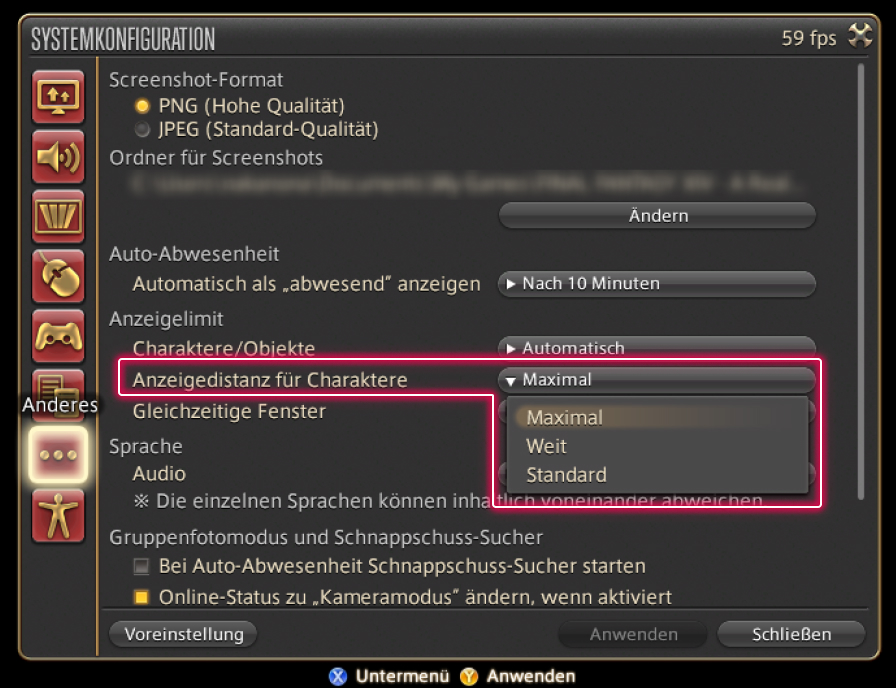Toggle Online-Status zu Kameramodus checkbox
Viewport: 896px width, 688px height.
click(x=141, y=598)
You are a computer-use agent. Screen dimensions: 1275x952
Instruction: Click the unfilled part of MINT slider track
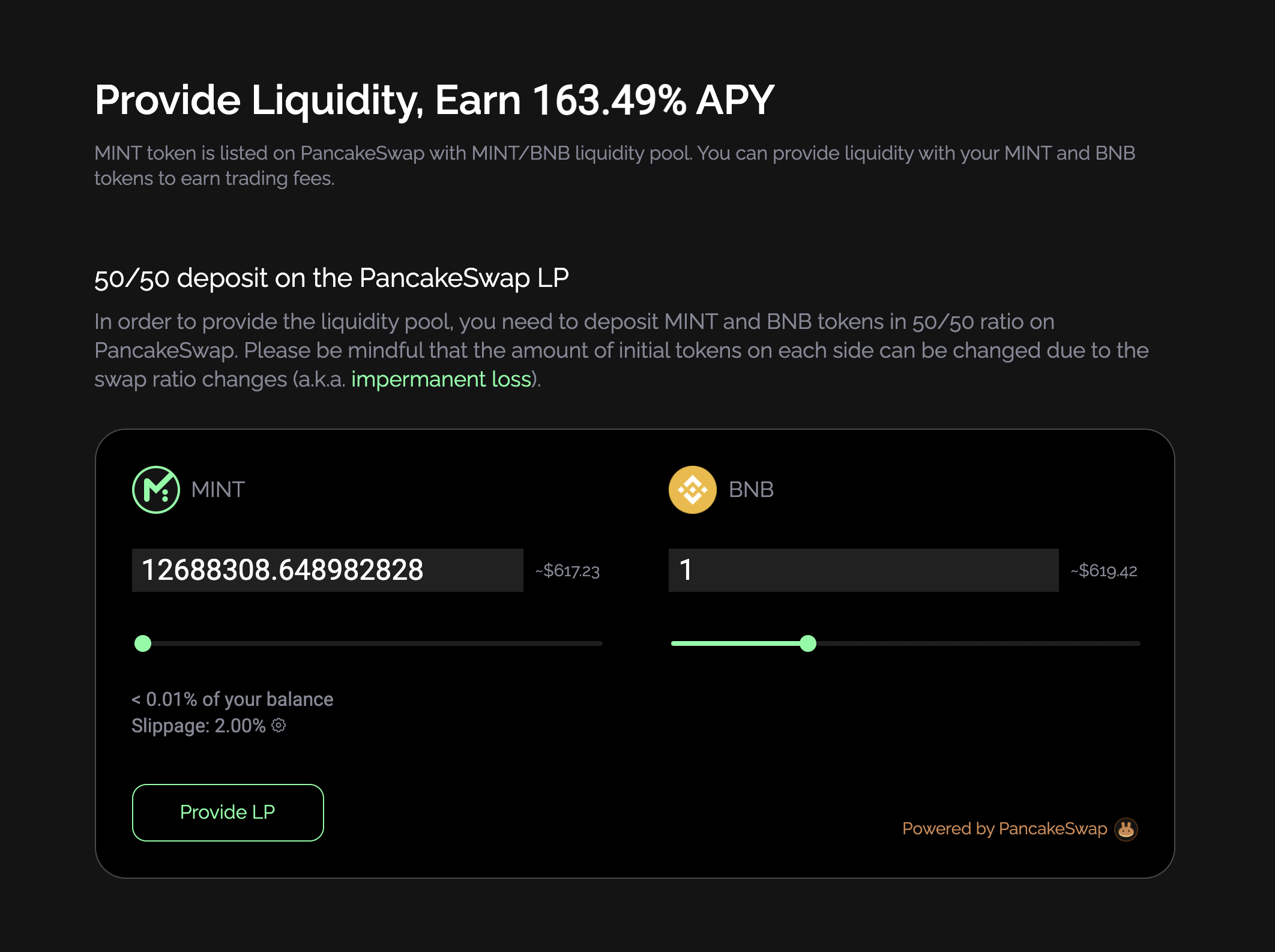(377, 643)
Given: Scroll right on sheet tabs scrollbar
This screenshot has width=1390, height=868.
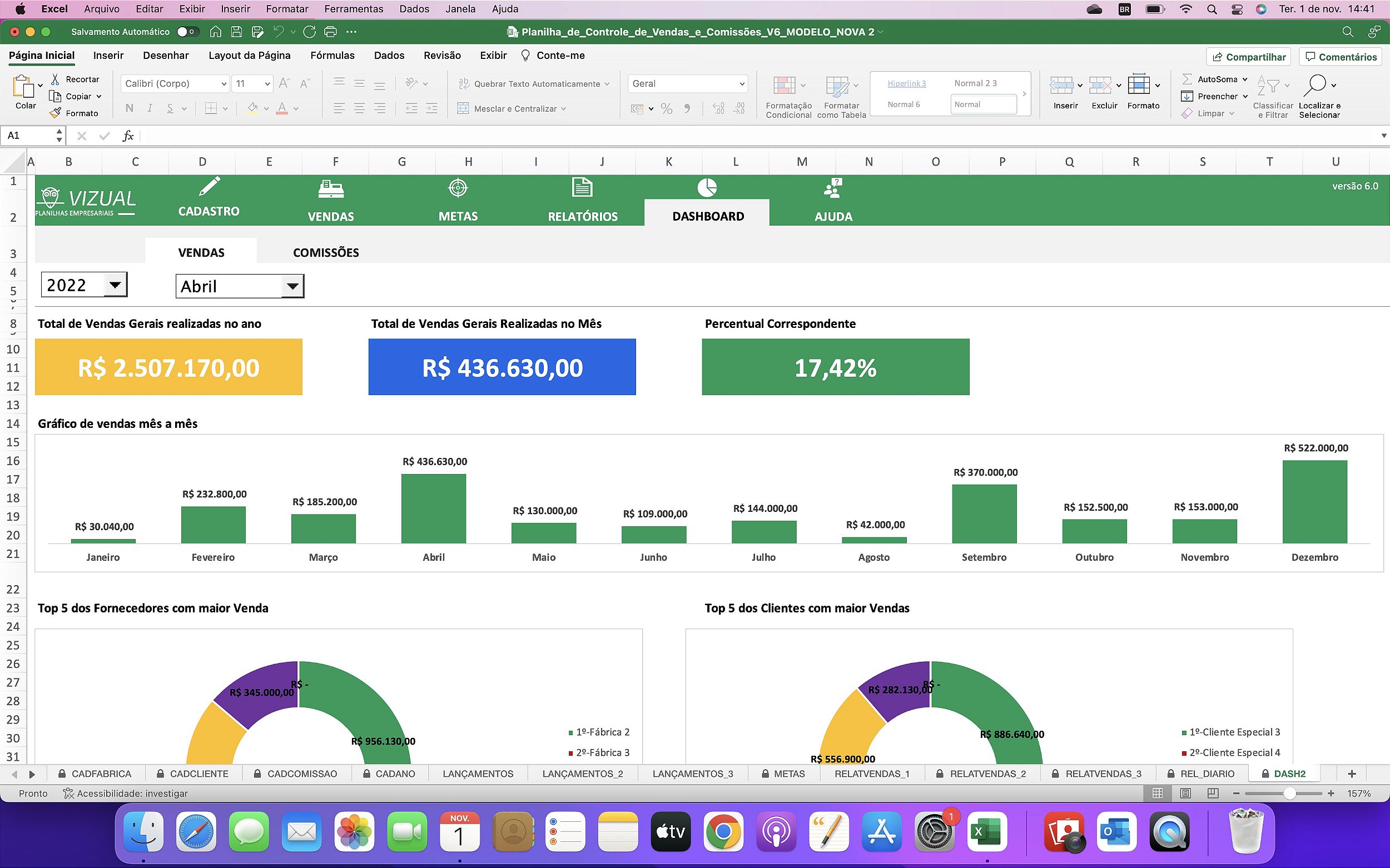Looking at the screenshot, I should [30, 773].
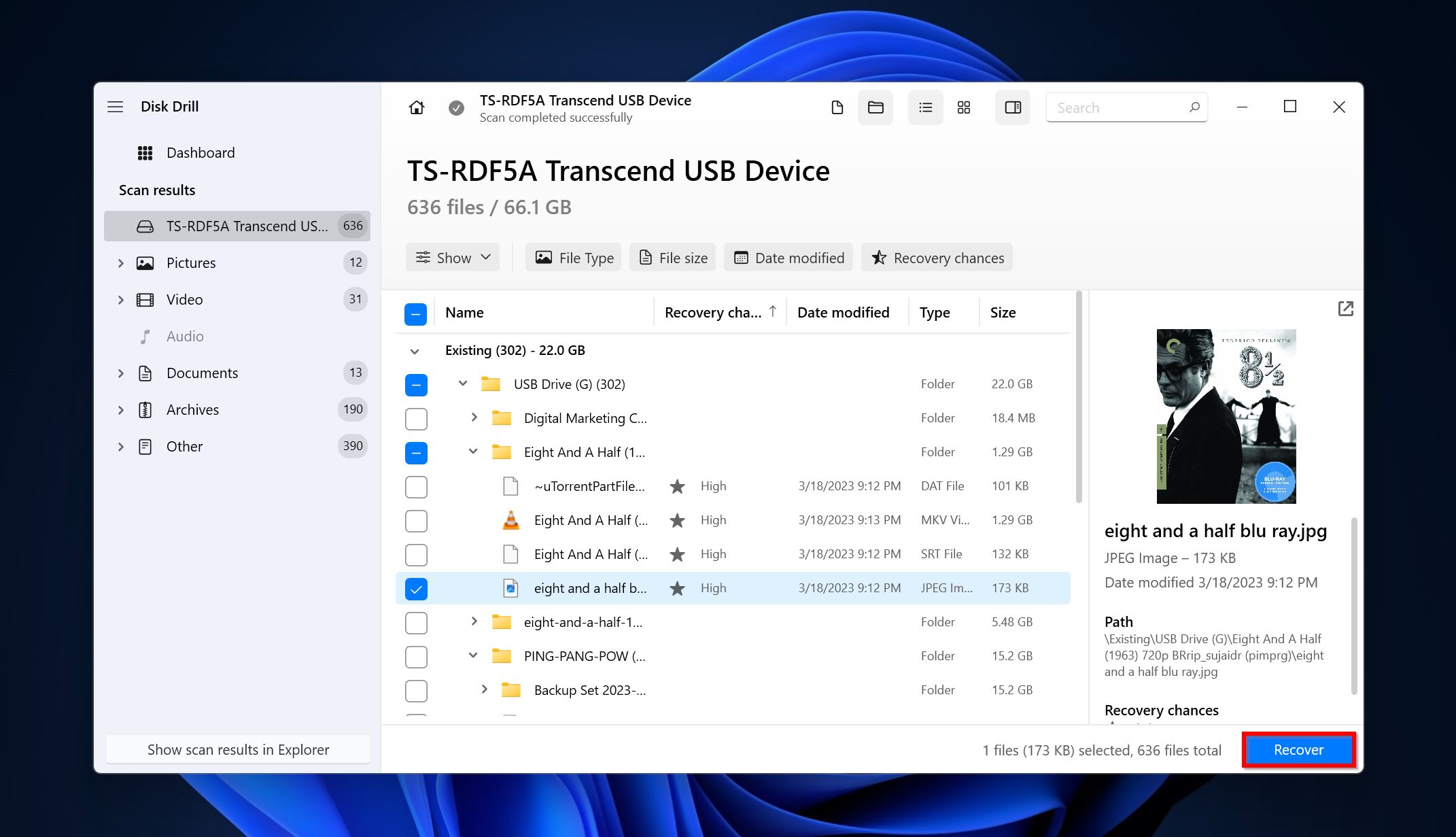Select the dual-pane view icon

click(x=1011, y=107)
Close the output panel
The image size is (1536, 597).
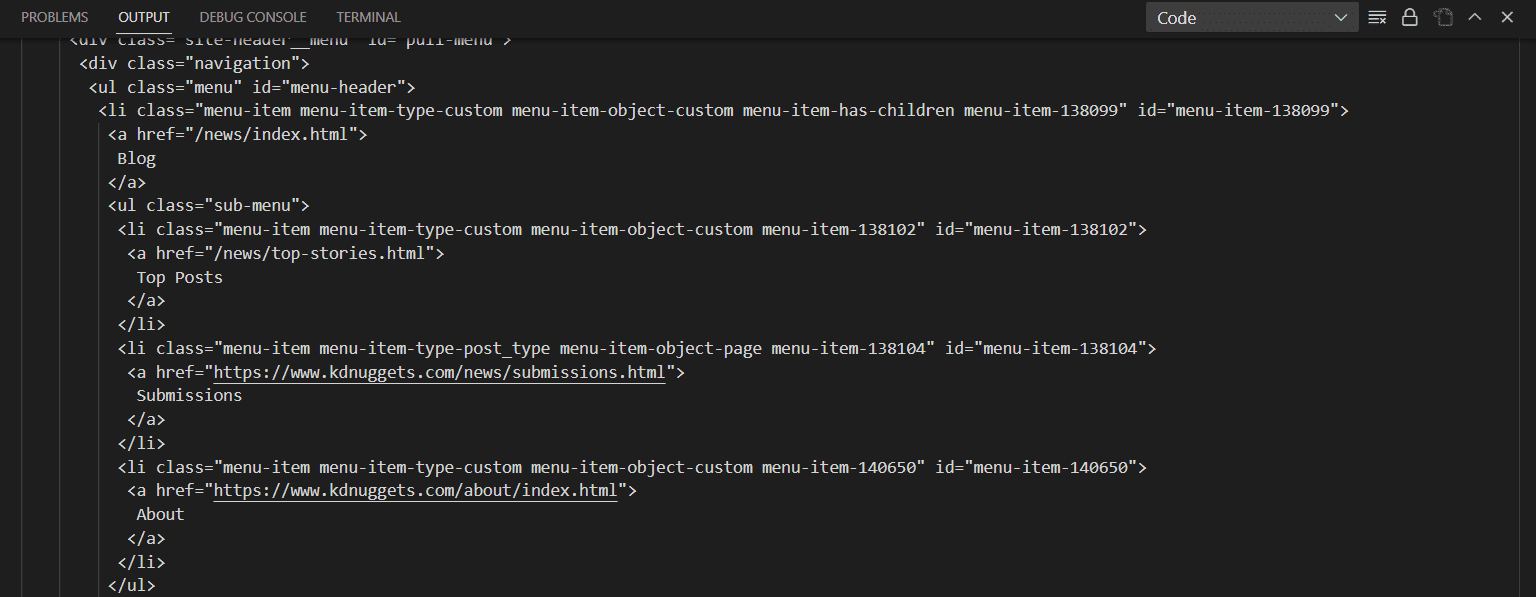point(1507,17)
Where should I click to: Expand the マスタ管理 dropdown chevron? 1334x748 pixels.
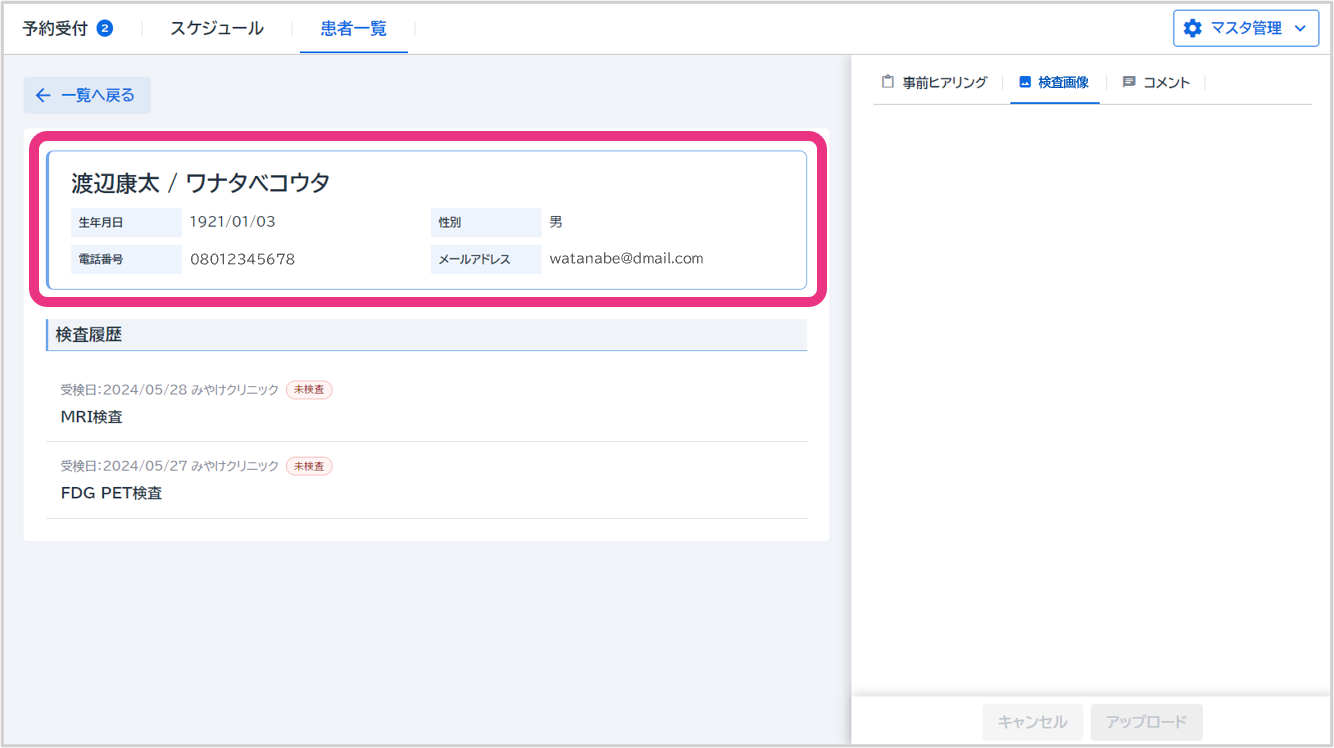click(x=1300, y=28)
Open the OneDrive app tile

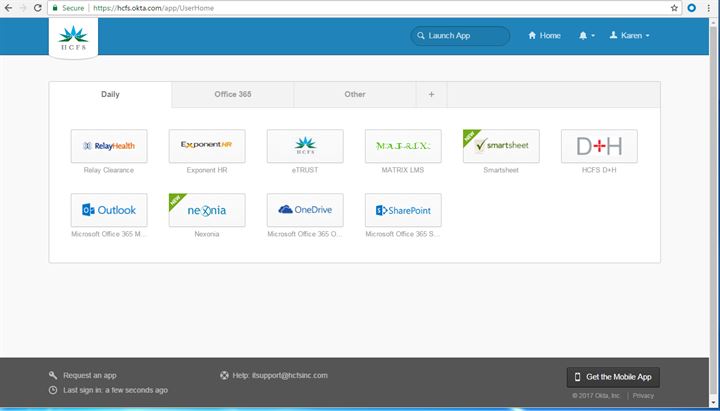pos(305,210)
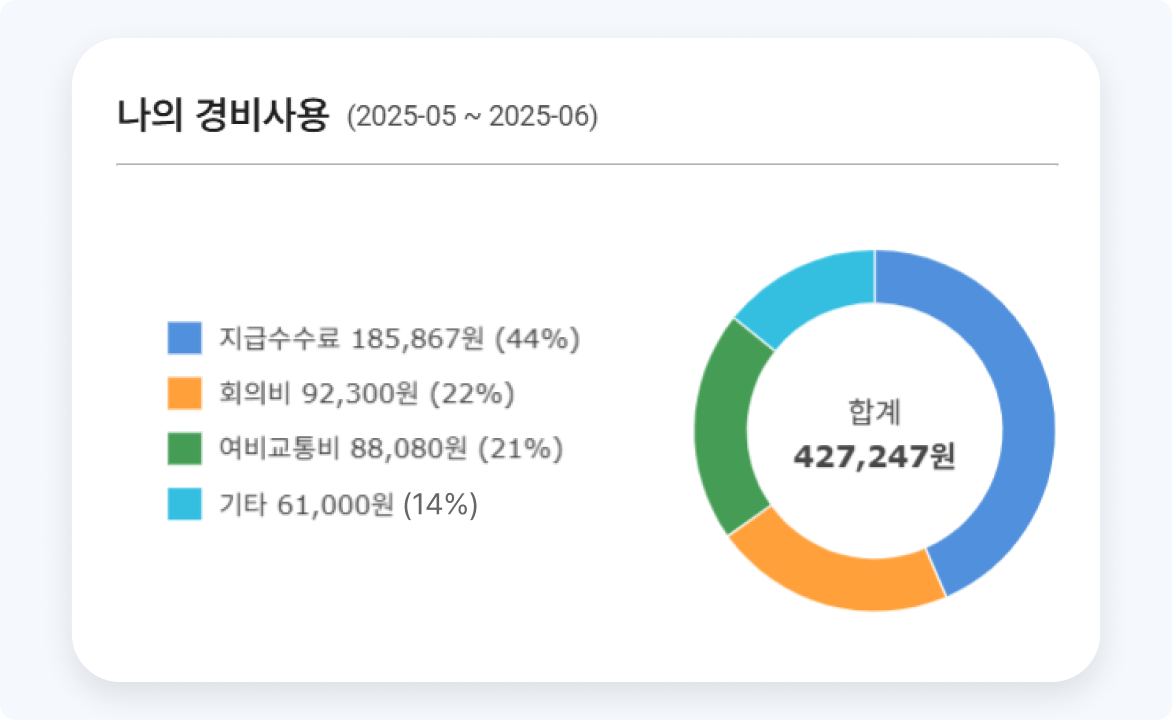Select the cyan donut chart segment
This screenshot has width=1172, height=720.
(812, 290)
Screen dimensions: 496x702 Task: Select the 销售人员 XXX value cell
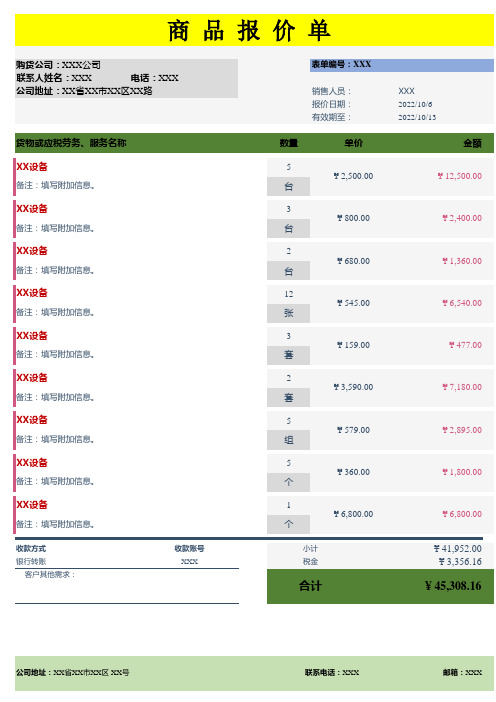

--------------------

What the task requires>
Copy exactly the lines from the line containing "Given: Scroll right on sheet tabs scrollbar" through the last line of the records above, both included, and leave out any pictures.

Worked solution>
Given: Scroll right on sheet tabs scrollbar
This screenshot has width=1390, height=868.
Looking at the screenshot, I should [30, 773].
Select the dual-pane view icon

click(x=1011, y=107)
Close the output panel
The image size is (1536, 597).
point(1507,17)
Where should I click to: Expand the マスタ管理 dropdown chevron? 1334x748 pixels.
click(x=1300, y=28)
Open the OneDrive app tile

pos(305,210)
Select the cyan donut chart segment
This screenshot has width=1172, height=720.
(812, 290)
Screen dimensions: 496x702 Task: Select the 销售人员 XXX value cell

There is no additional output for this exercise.